Фанни была в своей комнате. Она сидела перед зеркалом и лениво накручивала на палец прядь волос.

– Фанни, дитя мое, что-нибудь случилось?

Фанни резко повернулась и посмотрела Дороти в лицо.

– Что... ты имеешь в виду?

Дороти наклонилась и, открыв ящик, вынула из него флакон с лауданумом. Фанни побледнела.

– Фанни, что это значит?

– Мне нужно это лекарство! – закричала она истерически, – потому что я совсем не сплю. Я чувствую себя такой несчастной! Я вообще больше не хочу жить!

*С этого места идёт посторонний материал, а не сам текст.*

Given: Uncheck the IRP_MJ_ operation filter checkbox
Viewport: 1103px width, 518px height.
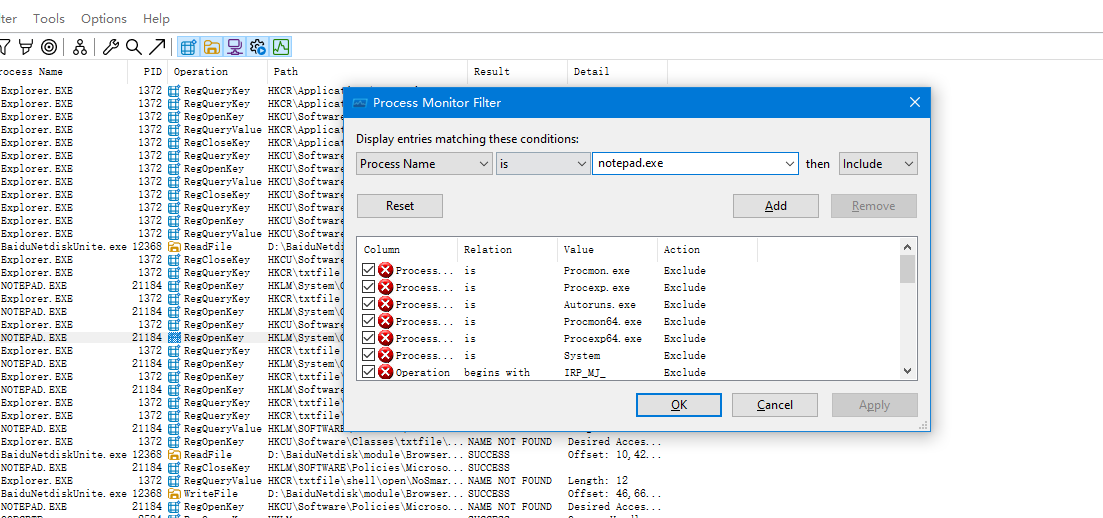Looking at the screenshot, I should [369, 372].
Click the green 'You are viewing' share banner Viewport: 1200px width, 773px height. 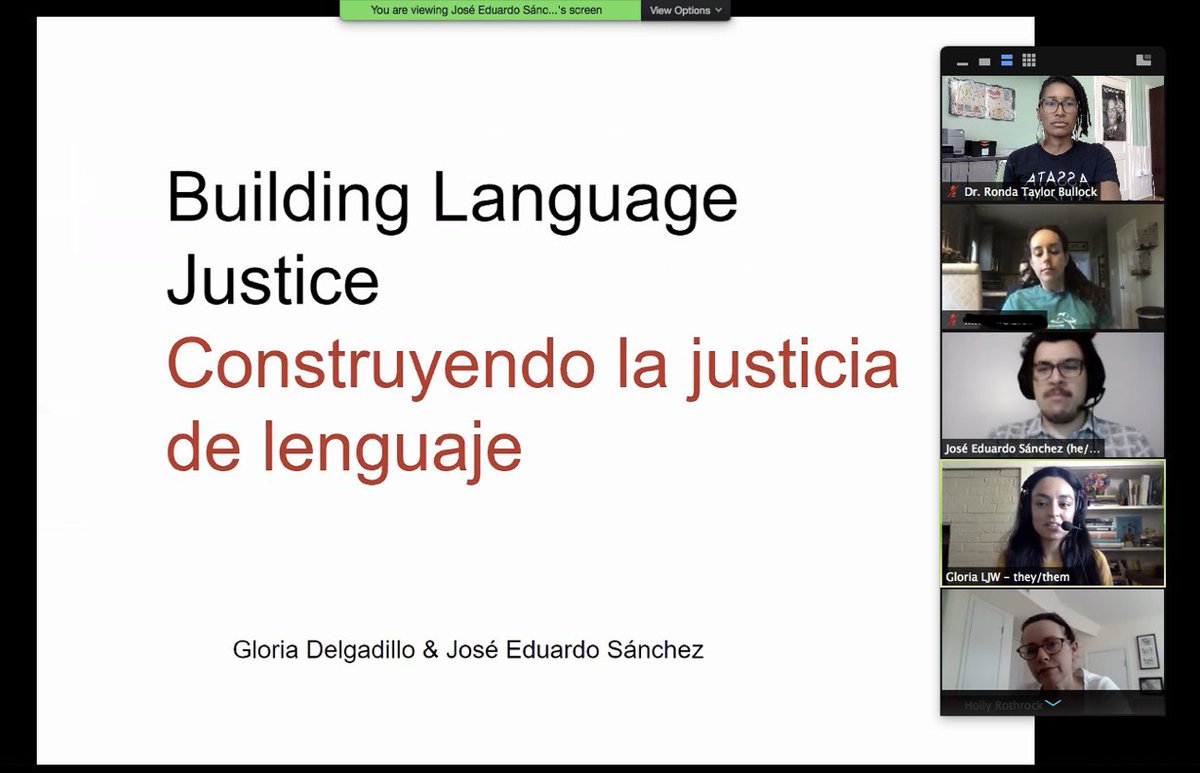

– Ради Бога, не говори так. Скажи мне, что с тобой. Что тебя тревожит? Ты знаешь, что я сделаю все, что только в человеческих силах, чтобы тебе было хорошо.

– Во всем виноват Том... у него долги, а... у нас нет денег. Он потерял работу, его выгнали. Мы не знаем, что делать. И у нас долг – две тысячи фунтов.

– Две тысячи фунтов! Откуда у вас такой большой долг?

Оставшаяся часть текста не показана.